Is there any actual issue that may happen in option 1? To me, it seems like the worst that could happen is that we access a in a not thread safe way and as a result we wait to the call_once to finish and then we simply skip to returning *a. Should I prefer option 2 which is more expensive but somewhat safer?

edit:

it seems people are thinking rephrasing my question and explaining it in more details is actually an answer. I would have just deleted the question but apparently I can't

so:

yes I know the first if (!a) is not thread safe
yes I know the same results can be achieved by only calling std::call_once
yes I know what a volatile means

trying to be more specific at what I'm asking:

I don't want this function to use a mutex or whatever std::call_once is doing in order to lock because it hurts my running time. (mutex - alot, call_once about 1/3 of the time the mutex takes but still 7 times more than "option 1"
I first implemented the first option, knowing the first operation is not thread safe, assuming the worst that can happen is that the race condition is causing me to get into the call_once which has the actual protection and this only some running time will be wasted on the first few calls to the function.
somebody pointed the linked cpp core guidline, telling me I should probably use an atomic bool in order to also make everything thread safe.
this obviously has an additional running time cost but looking at the bad example it seemed to me that they are comparing apples to oranges because the used volatile.
I was unsure if volatile is essential to make the code "bad" or will using a regular storate variable also may cause an unwanted issue
came here to ask this, instead got a discussion of whether I should use a local static variable, as if this the actual code being run and not a simplified example
BTW maybe the answer is simply 'every race condition is UB even if you can "proove" that the execution flow is the same as in this example'

Solution

Making the function thread-safe bears a cost. Yes, example 1 is faster, that is because it is not doing the required job.

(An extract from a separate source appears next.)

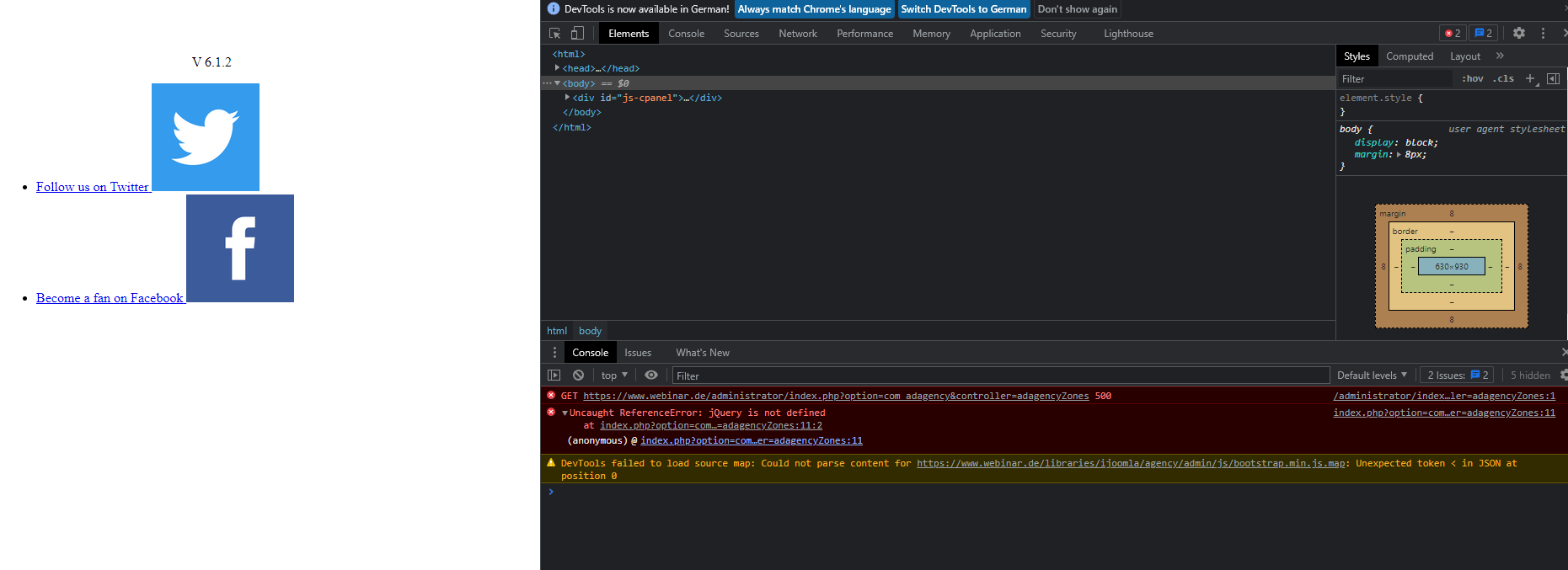Switch to the Network tab
The width and height of the screenshot is (1568, 570).
tap(797, 34)

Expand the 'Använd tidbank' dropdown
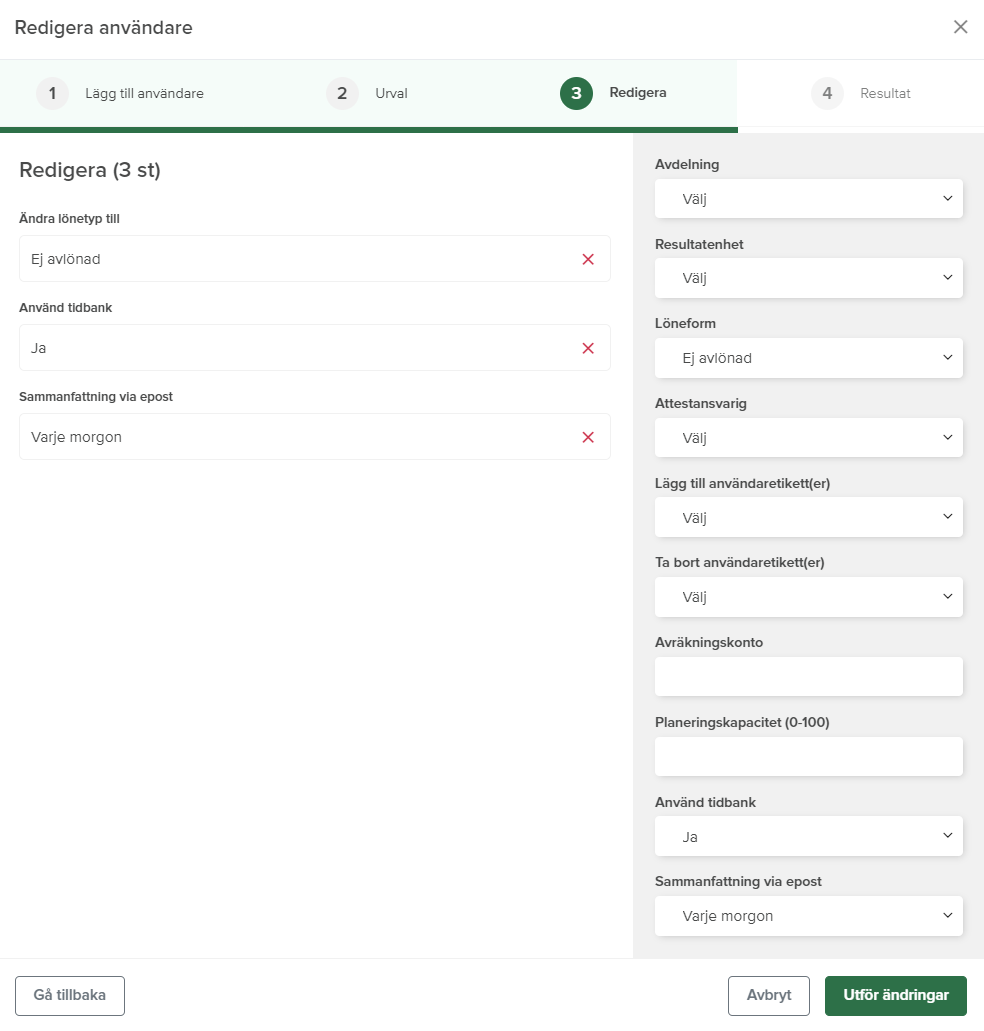[x=808, y=836]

There is a fundamental error in your thinking, that you can reason about concurrent accesses without atomics or syncing. The assumption is wrong. Any concurrent read and write from a non-atomic variable is UB.

intro.races

The execution of a program contains a data race if it contains two potentially concurrent conflicting actions, at least one of which is not atomic, and neither happens before the other, except for the special case for signal handlers described below. Any such data race results in undefined behavior.

Note that "happens before" has a precise definition. Simply running function A 5 minutes after function B does not validate as "B happens before A".

In particular, a possible outcome there, is another thread sees a as true before it sees the result of the init function.

The problem is not the volatile, it's the lack of sequencing. This cppcoreguideline only highlights the fact that volatile does not offer sequencing guarantees, and as such exhibits the same undefined behavior as if the volatile keyword was not there.

In short:

With no synchronisation, there is 0 guarantee on anything.

Eg:

int x = 0;
int y = 0;

void f() {
    y = 1;
    x = 1;
}

Assuming at least one thread runs this function and you have no other synchronisation mechanism in place, a thread reading those can observe y == 0 and x == 1.

On a technical level:

the thread that calls f has no reason to flush the writes to memory, and if it does it has no reason to do so in any particular order.
the thread that reads x and y has no reason to invalidate its cache and fetch the modified values from memory, and if it does it has no reason to do so in any particular order (eg: it might have y in cache but not x, so it will load x from memory and see the updated value, but use the cached y).